Fermi Surface Study of Quasi-Two-Dimensional Organic Conductors by Magnetooptical Measurements

TL;DR

This study investigates the Fermi surface properties of quasi-two-dimensional organic conductors using magnetooptical techniques, revealing different resonance behaviors and effective mass variations linked to many-body effects and sample characteristics.

Contribution

It provides new insights into the resonance phenomena and effective mass enhancements in q2D organic conductors through magnetooptical measurements.

Findings

Cyclotron resonances observed in some samples.

Periodic orbit resonances observed in others.

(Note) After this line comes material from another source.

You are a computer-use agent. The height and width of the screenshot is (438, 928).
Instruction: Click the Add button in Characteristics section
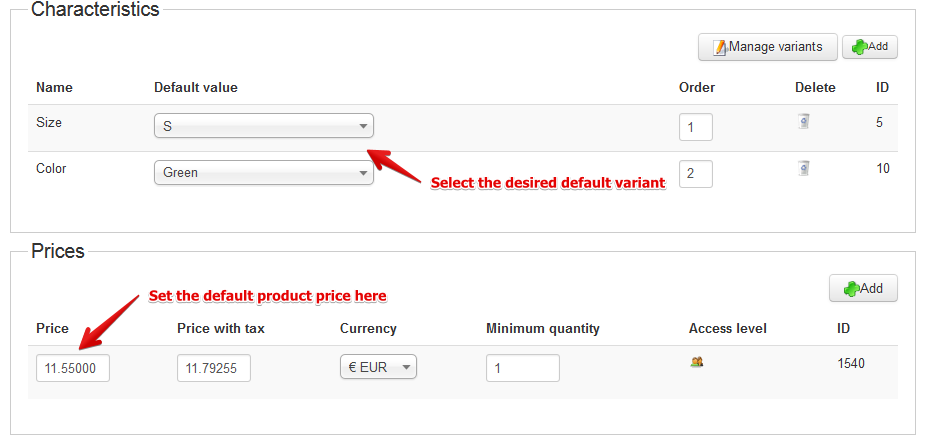coord(869,47)
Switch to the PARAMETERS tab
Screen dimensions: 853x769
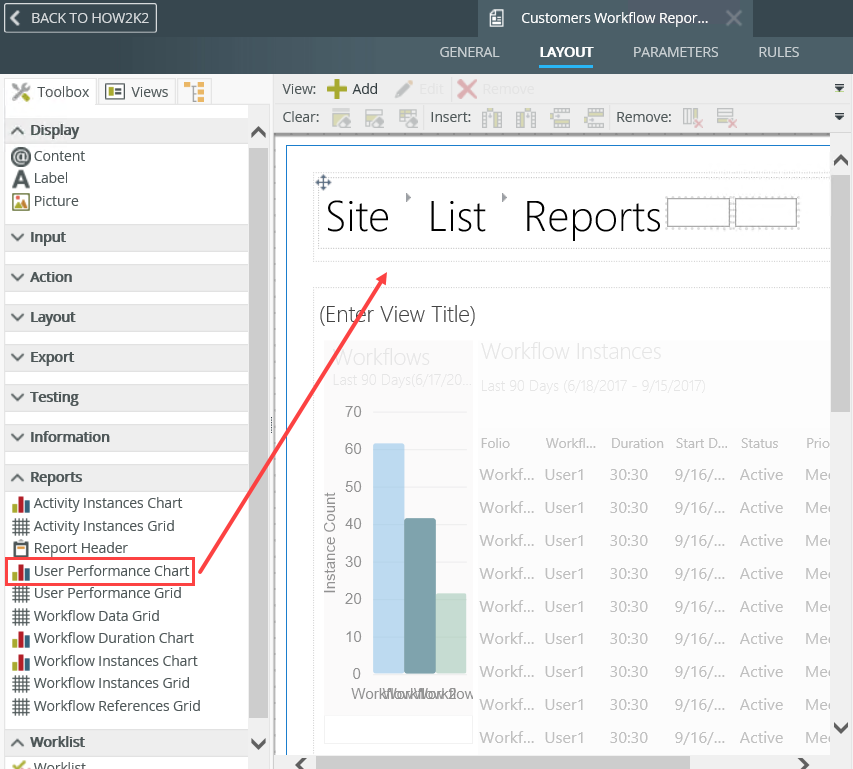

Effective mass shows enhancement due to many-body effects.

Abstract

Magnetooptical measurements of several quasi-two-dimensional (q2D) organic conductors, which have simple Fermi surface structure, have been performed by using a cavity perturbation technique. Despite of the simple Fermi surface structure, magnetooptical resonance results show a dramatic difference for each sample. Cyclotron resonances (CR) were observed for q-(BEDT-TTF)2I3 and (BEDT-TTF)3Br(pBIB), while periodic orbit resonances (POR) were observed for (BEDT-TTF)2Br(DIA) and (BEDT-TTF)3Cl(DFBIB). The selection of the resonance seems to correspond with the skin depth for each sample. The effective mass of POR seems to have a mass enhancement due to the many-body effect, while effective mass of CR is independent of the strength of the electron-electron interaction. The scattering time deduced from each resonance's linewidth will be also presented.